#Lost in the storm lexile level free
We get that it's essential for every child we teach to be able to say, " These are my favorite authors, genres, books, and characters this year, and this is why." Personal preference is the foundation, walls, and ceiling in building a reader for a lifetime.Īt CTL, starting in kindergarten and going straight through until the end of middle school, free choice of books is a child's right, not a privilege granted by a kind teacher. So CTL teachers buy the best children's literature we can find, conduct booktalks and bookwalks, and help our students choose books, develop and refine literary criteria, and carve out identities for themselves as readers. And we have learned that the only sure-fire way to induce a love of books is to invite students to select their own. We understand that when particular children love their particular books, reading is more likely to happen during the time we set aside for it. We know that students need time to read, at school and at home, every day.
#Lost in the storm lexile level how to
It just happens to be the only way anyone ever grew up to become a reader.Īnd that is the goal: for every child to become a skilled, passionate, habitual, critical reader-as novelist Robertson Davies put it, to learn how to make of reading “a personal art.” Along the way, CTL teachers hope that our students will become smarter, happier, more just, and more compassionate people because of the worlds they experience within those hundreds of thousands of lines of black print.
That is frequent, voluminous, self-selected reading.

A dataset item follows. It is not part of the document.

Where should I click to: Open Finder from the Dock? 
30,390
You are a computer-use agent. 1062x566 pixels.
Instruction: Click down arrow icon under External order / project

A child sitting in a quiet room with a good book isn't a flashy or, more significantly, marketable teaching method. My K-6 colleagues and I make time every day for our students to curl up with good books and engage in the single activity that consistently correlates with high levels of performance on standardized tests of reading ability.
In the lower grades at the Center for Teaching and Learning, the numbers are similarly remarkable. Over twenty years of teaching reading in a workshop, the annual average, for a class of seventh and eighth grade readers, is at least forty books.